• **INFORMATION PROVIDED**
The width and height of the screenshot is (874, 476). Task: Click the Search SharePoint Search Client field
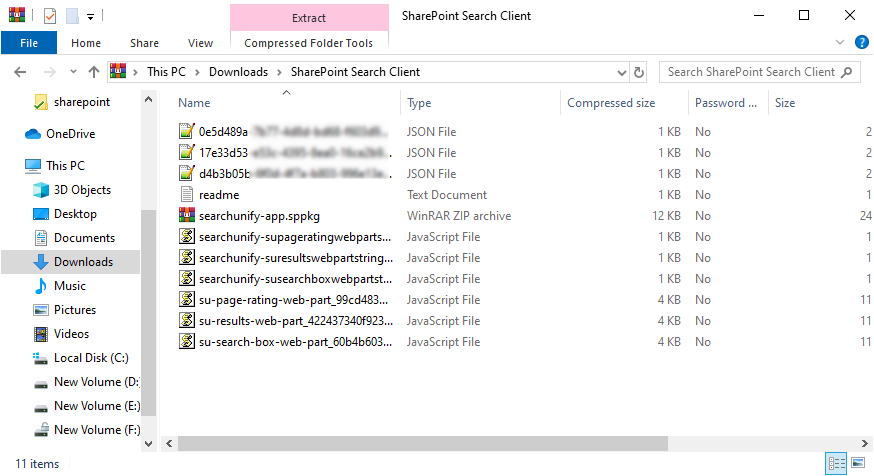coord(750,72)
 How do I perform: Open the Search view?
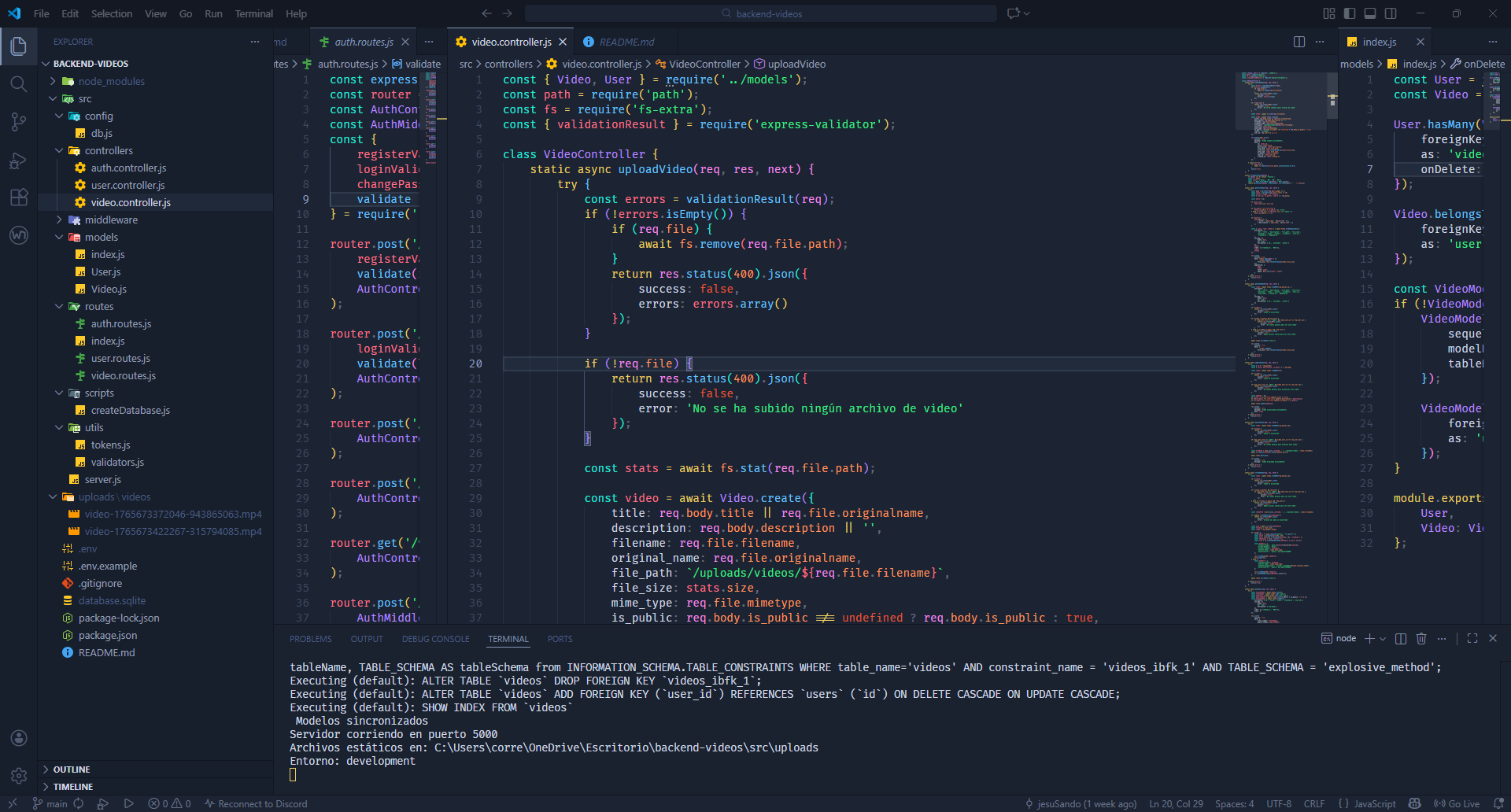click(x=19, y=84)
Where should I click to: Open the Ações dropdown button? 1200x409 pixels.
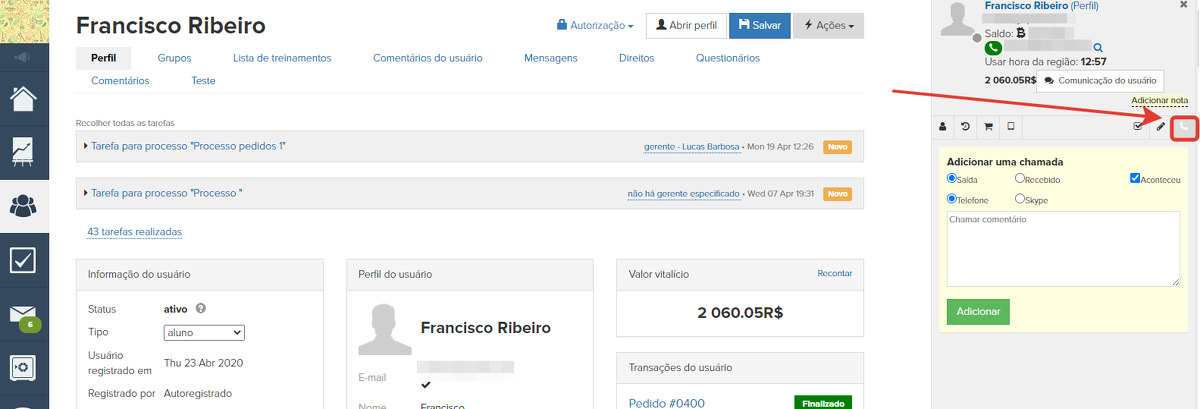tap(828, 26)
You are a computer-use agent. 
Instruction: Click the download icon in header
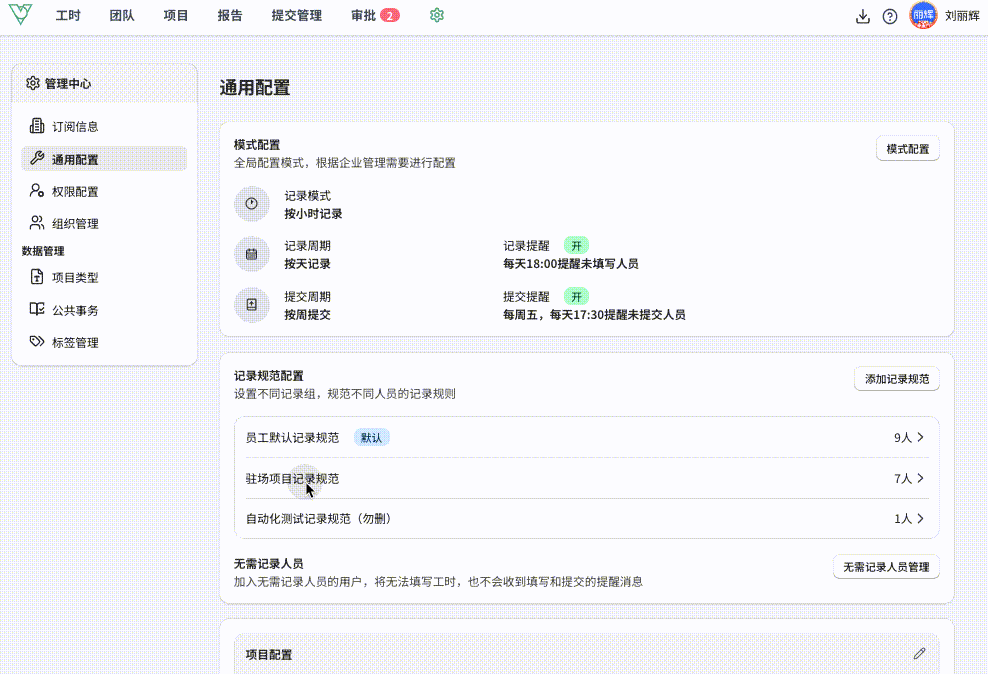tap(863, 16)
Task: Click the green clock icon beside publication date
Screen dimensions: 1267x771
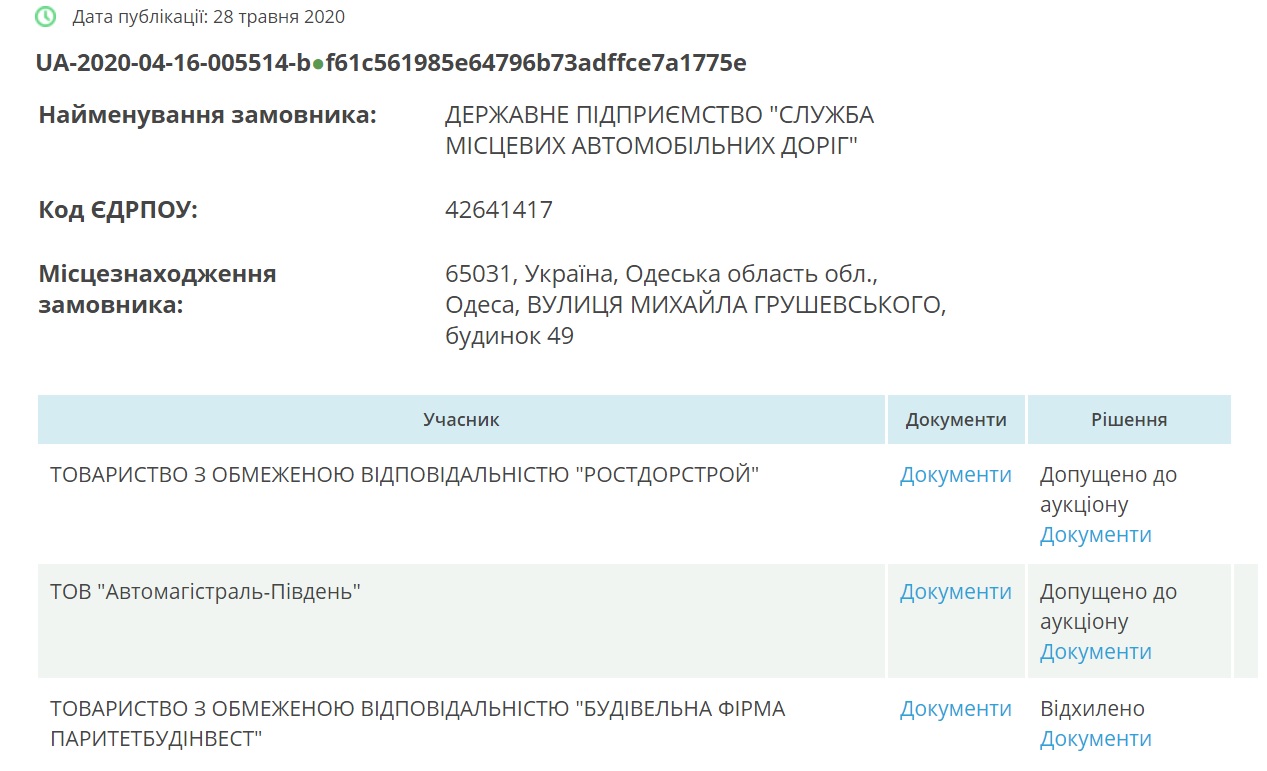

• **WRITTEN INSTRUCTION**
Copy out every one of the rows above word for word, leaving out the pictures.

• **ANSWER FOR THE TASK**
The width and height of the screenshot is (874, 476). Task: Click the Search SharePoint Search Client field
coord(750,72)
 How do I perform: Open the Search view?
click(x=19, y=84)
Where should I click to: Open the Ações dropdown button? 1200x409 pixels.
tap(828, 26)
You are a computer-use agent. 
Instruction: Click the download icon in header
tap(863, 16)
Task: Click the green clock icon beside publication date
Screen dimensions: 1267x771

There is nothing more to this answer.